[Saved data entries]
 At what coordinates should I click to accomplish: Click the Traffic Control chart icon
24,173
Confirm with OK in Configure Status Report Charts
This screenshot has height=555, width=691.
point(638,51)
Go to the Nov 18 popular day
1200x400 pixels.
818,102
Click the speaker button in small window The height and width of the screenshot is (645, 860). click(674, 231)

...

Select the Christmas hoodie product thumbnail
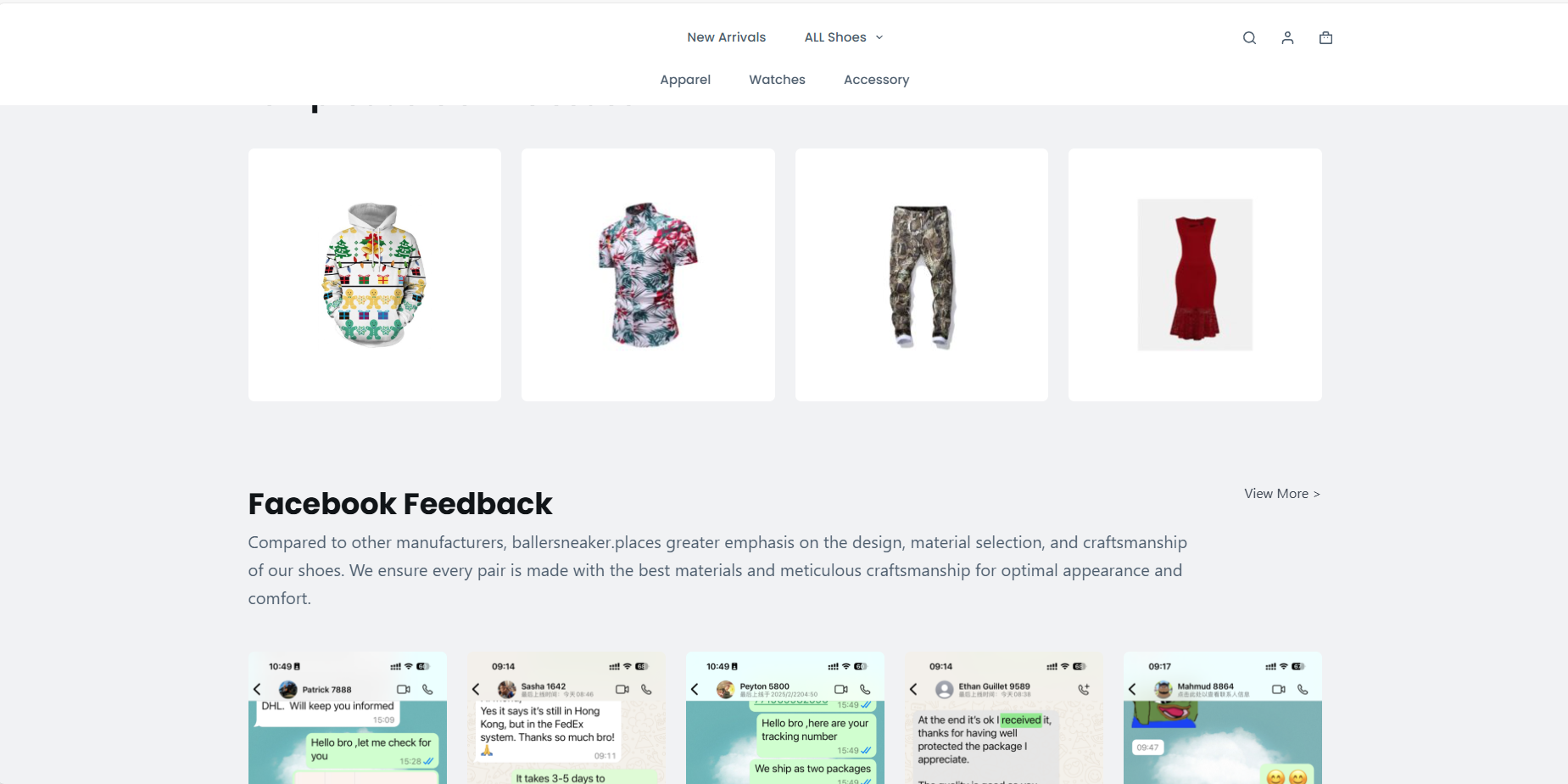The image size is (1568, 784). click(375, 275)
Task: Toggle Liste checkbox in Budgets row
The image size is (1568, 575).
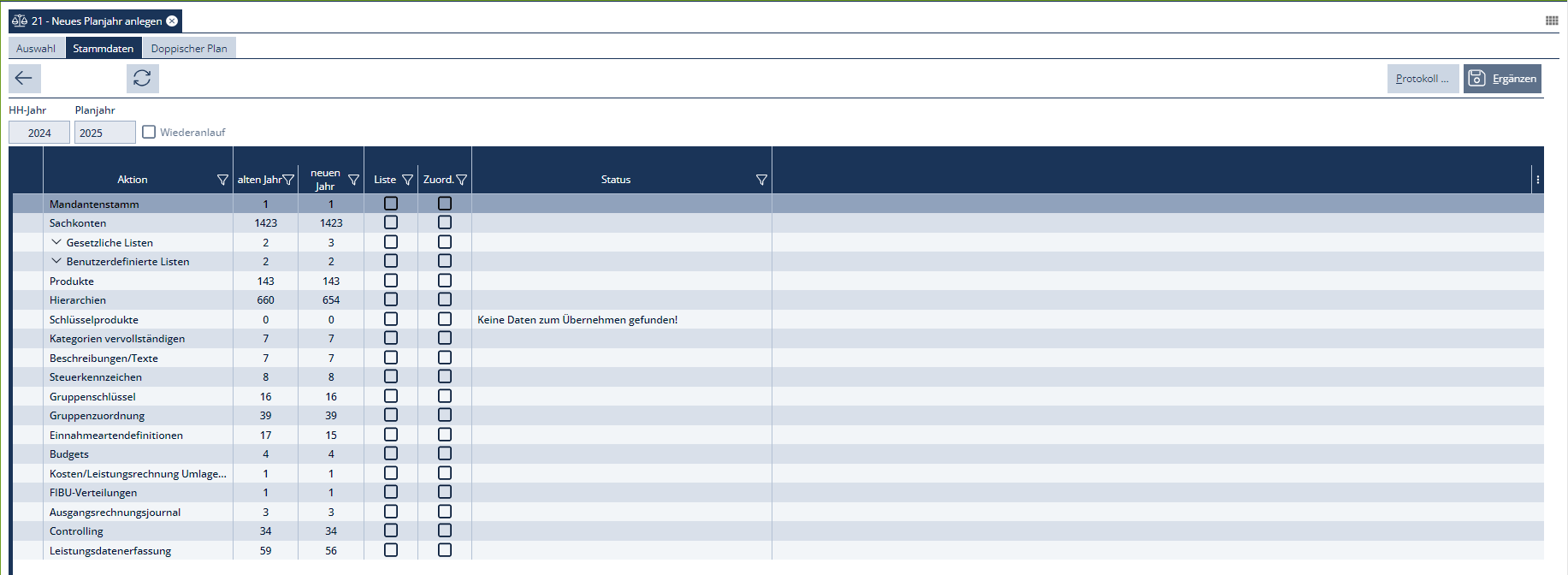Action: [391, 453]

* * *

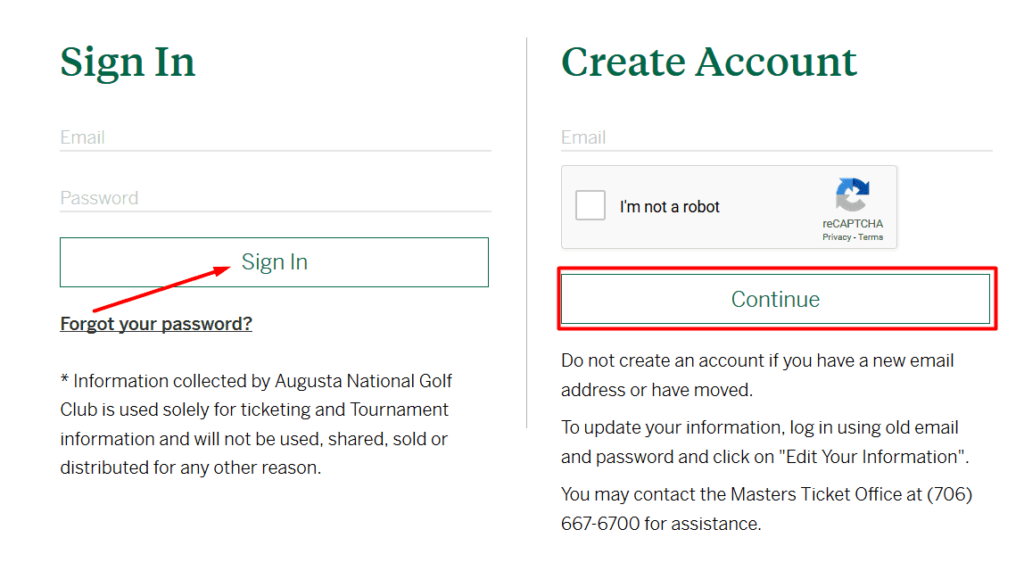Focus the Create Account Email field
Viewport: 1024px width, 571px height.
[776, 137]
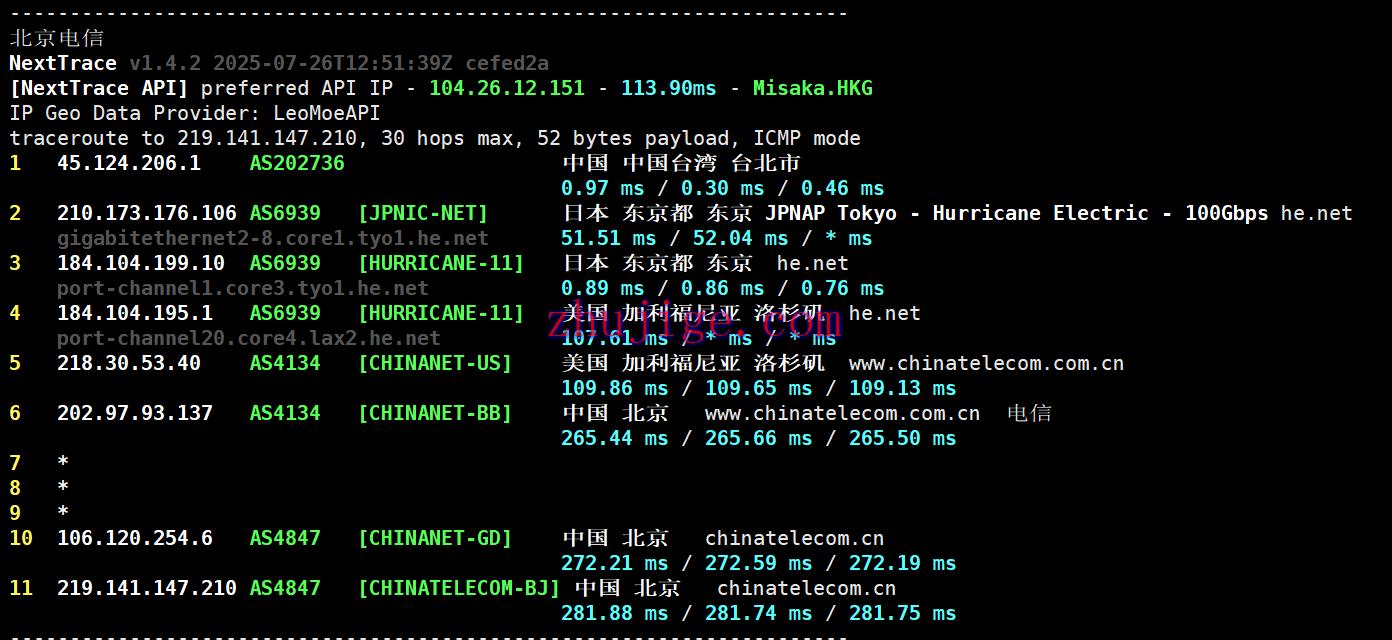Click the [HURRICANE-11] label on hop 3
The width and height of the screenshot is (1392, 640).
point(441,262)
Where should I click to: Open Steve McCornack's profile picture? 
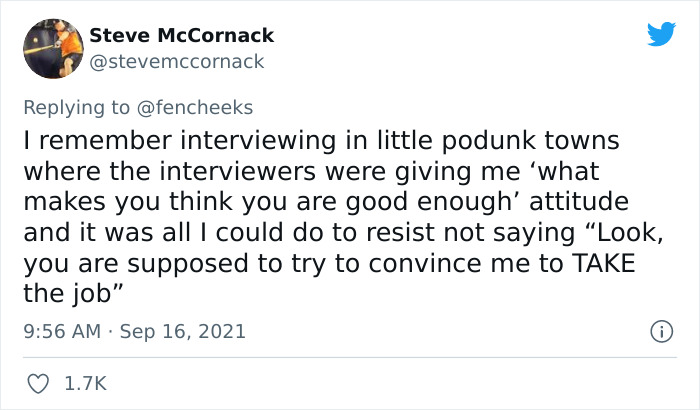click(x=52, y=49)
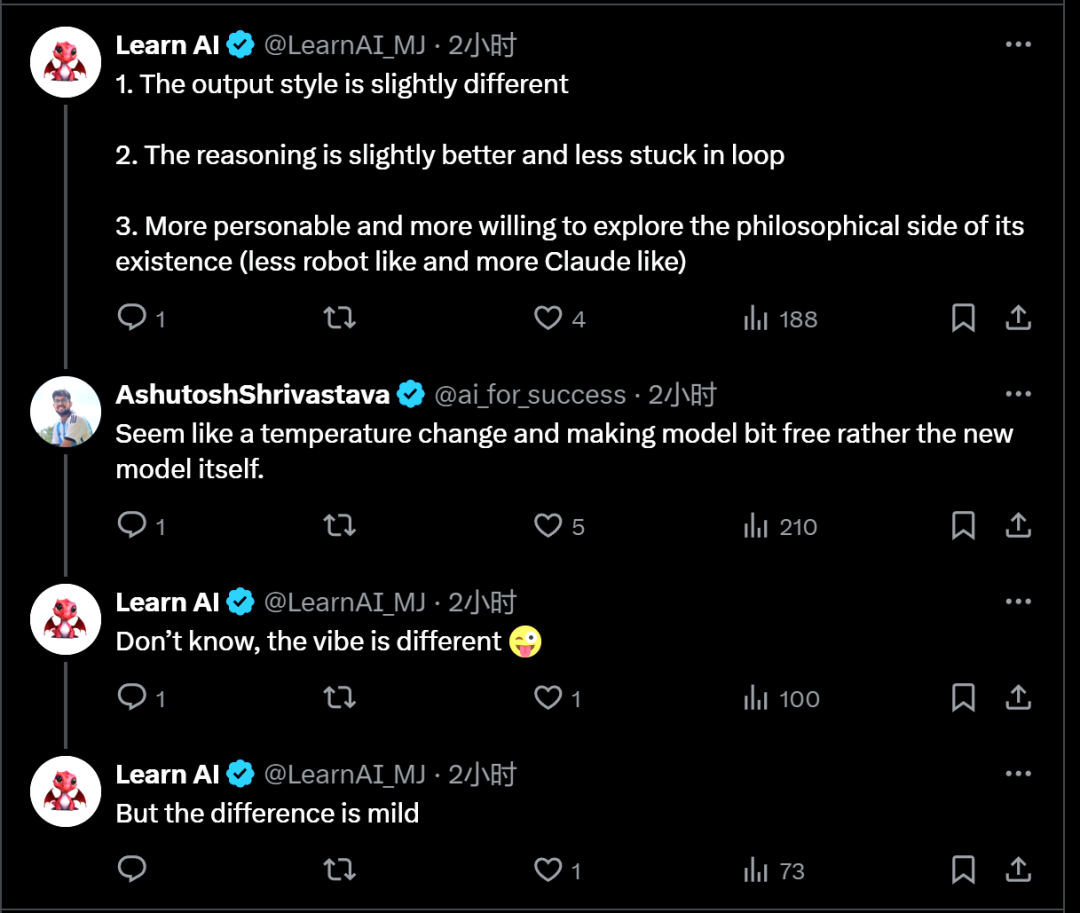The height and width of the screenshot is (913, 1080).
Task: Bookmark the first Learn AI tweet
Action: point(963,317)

Task statement:
Repeat word for word the lines above that run from the line containing "Confirm with OK" through the line containing "Click the speaker", both ends included, and nothing else.

Expected answer:
Confirm with OK in Configure Status Report Charts
This screenshot has height=555, width=691.
point(638,51)
Go to the Nov 18 popular day
1200x400 pixels.
818,102
Click the speaker button in small window The height and width of the screenshot is (645, 860). click(674, 231)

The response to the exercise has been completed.